When we make a promise to ourselves to know God better and to love and worship Him as He deserves to be loved and worshipped, we have to bear in mind that this journey will be quite a bumpy ride. There will be time when your iman is high and similarly, there are times when your iman comes crashing down that you wonder how could the best and the worst state exist within you. How do you reconcile between the two?

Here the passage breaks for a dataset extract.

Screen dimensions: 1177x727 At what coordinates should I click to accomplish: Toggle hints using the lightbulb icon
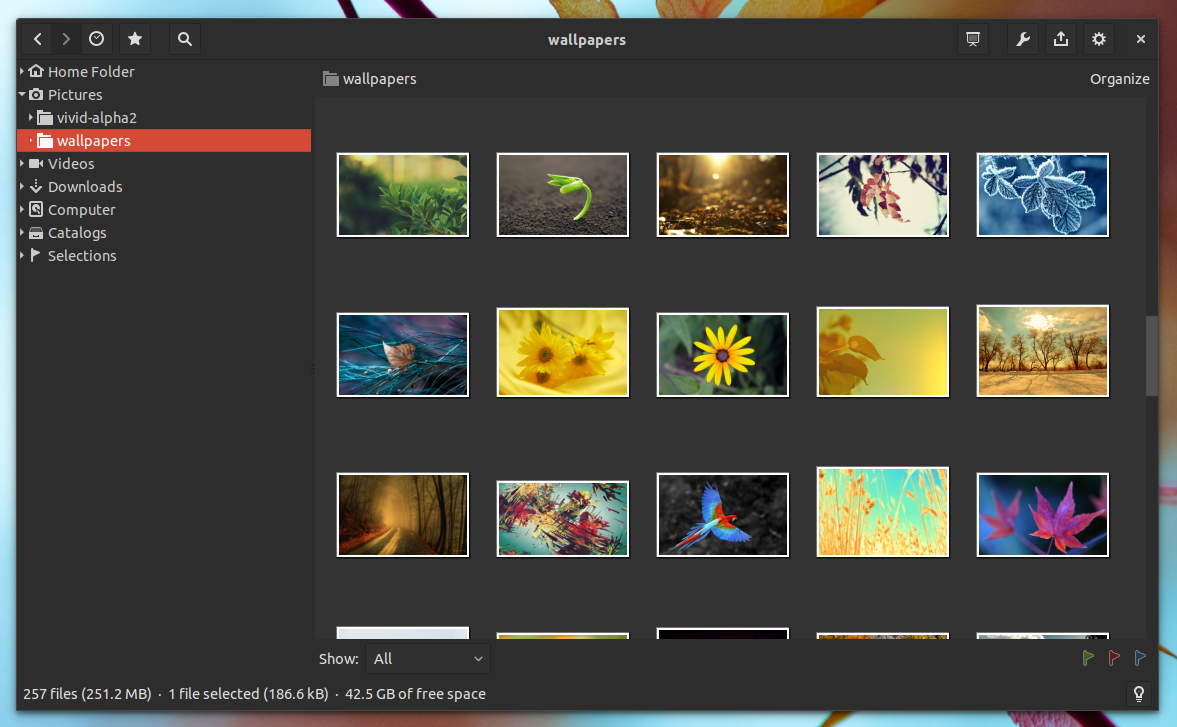pyautogui.click(x=1138, y=693)
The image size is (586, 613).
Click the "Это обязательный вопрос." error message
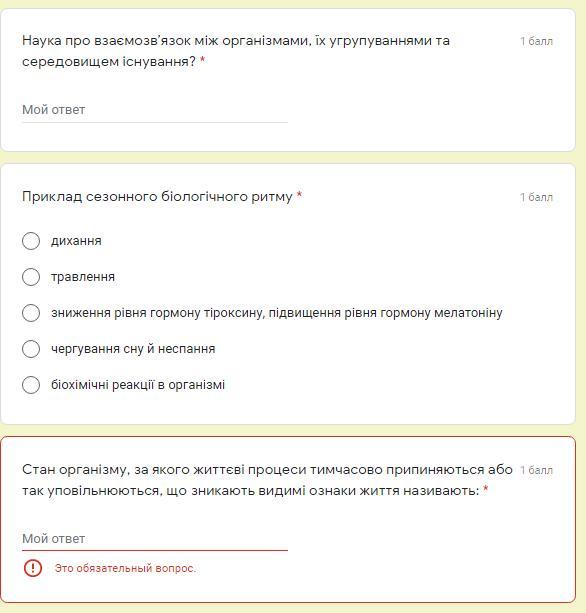(125, 568)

Sometimes when I'm stuck in the cycle of sin, it would make me feel so ashamed of myself that it would deter me from God completely. I’d feel filthy, unworthy and sick of myself that I couldn’t bring myself to face God. There were days that I prayed but they were just movements. There were days that I missed my prayers in shame. There were days that I continued in sin, because I felt like a lost cause. It would go on for a few hours, or a few days, to the point that I feel so empty and I return back to God in desperation of feeling contentment once again and feeling absurd since I took away my contentment by sinning. But I felt compelled to sin, drawn towards sin, wanted to bask myself in sin so I sinned anyway only to be filled with shame and sadness afterwards.

I’ve recently developed a thicker skin. After I sin, regardless of the shame I feel, I pull myself together and tell God: “I am adamant on returning to You.” And I’ll repeat this again and again and again. “Oh Allah, I have sinned, but I am adamant on going back to you.”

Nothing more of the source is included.